I too doubt that the figures provided were real. (its certainly possible that they are, but the evidence isn't there to back it up) However, I find it very likely that something like that went down.
Everything I have read surrounding the closure of the game and Paragon screams to me that what happened was NCSoft wanted to free up resources for Lineage and Guildwars because they were not supporting themselves; and that no one at NCSoft had any love for City of Heroes, a game which was run by a team in another country, and which had not originally been an NCSoft title. It was an easy target to kill cause it's always easier to screw someone you don't know than it is to screw the guy in the next office over.
Unfortunately, at that point, some corporate greed took over. Either someone at NCSoft said
-"No one else is going to play with my toys, even if I don't want them any more"
-or "if we sell this, we've just given ourselves new competition in the greater MMO market"
-or "every City of Heroes customer is a potential customer for lineage/guildwars, so let's force them to move"

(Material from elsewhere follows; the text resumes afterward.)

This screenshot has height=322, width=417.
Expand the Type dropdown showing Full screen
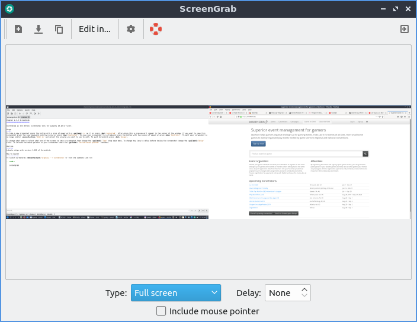(175, 292)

Likely it was a combination of all three, but the first and the third are the stronest contenders in my mind. At the end of the day, they are all three weak and self-defeating lines of reasoning, but they are also the lines of reasoning that are taught every single day in business school (here I could go on a much longer rant about sociopathic thinking and circular logic in big business, but let's not do that)
So if you follow this line of reasoning it is completely possible that NCSoft would quote a figure that they know that any competitor would balk at and fans couldn't raise, just to keep the game out of someone else's hands, while still giving the appearence of good faith efforts to unload the game.
just because you're paranoid doesn't mean there isn't really a conspiracy.